**Given text:**
⟨

A Kansas City artist wanted a new direction. It led to a giant sunflower in Prairie Village
When artist Amie Jacobsen finishes one of her latest projects, visitors to Meadowbrook Park in Prairie Village, Kansas, will be greeted by a massive sunflower made of glass and steel that will glow during the day and be lit at night.
For most of her professional career, Amie Jacobsen was a graphic designer, painter and children’s book illustrator. Then, about seven years ago, she decided to take up welding.
"From the time I was a little kid," she said, "all I thought was, you know, I was gonna be an artist."
Jacobsen moved to the Kansas City metro area in 2007. Originally from Colorado, she studied studio art and painting in college there before moving with two young kids to Georgia to earn an MFA in illustration at Savannah College of Art and Design.
Here, she taught online classes, illustrated children’s books and created paintings for galleries.
"At some point," she said, "I was just getting burnt out."
Searching for a new direction, she was watching a local arts show on Kansas City PBS when inspiration struck.
So she called Jobe, who ran the fabrication shop in the Crossroads Arts District, to see if he had some ideas about where she could learn to weld.
"He just was really kind and said, 'Well, I take interns sometimes. Why don't you come down and you can run errands for me and, you know, and I'll teach you some welding.'"

⟩

**Entries shown:**
⟨

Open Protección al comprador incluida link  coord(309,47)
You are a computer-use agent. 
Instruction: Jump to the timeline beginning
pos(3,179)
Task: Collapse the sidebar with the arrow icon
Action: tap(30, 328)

⟩

**Exercise objective:** Write out everything in the article on the Prairie Village sunflower from "A Kansas City" down to "take up welding.". The records have nothing to do with what is asked here.

**Written reply:**
A Kansas City artist wanted a new direction. It led to a giant sunflower in Prairie Village
When artist Amie Jacobsen finishes one of her latest projects, visitors to Meadowbrook Park in Prairie Village, Kansas, will be greeted by a massive sunflower made of glass and steel that will glow during the day and be lit at night.
For most of her professional career, Amie Jacobsen was a graphic designer, painter and children’s book illustrator. Then, about seven years ago, she decided to take up welding.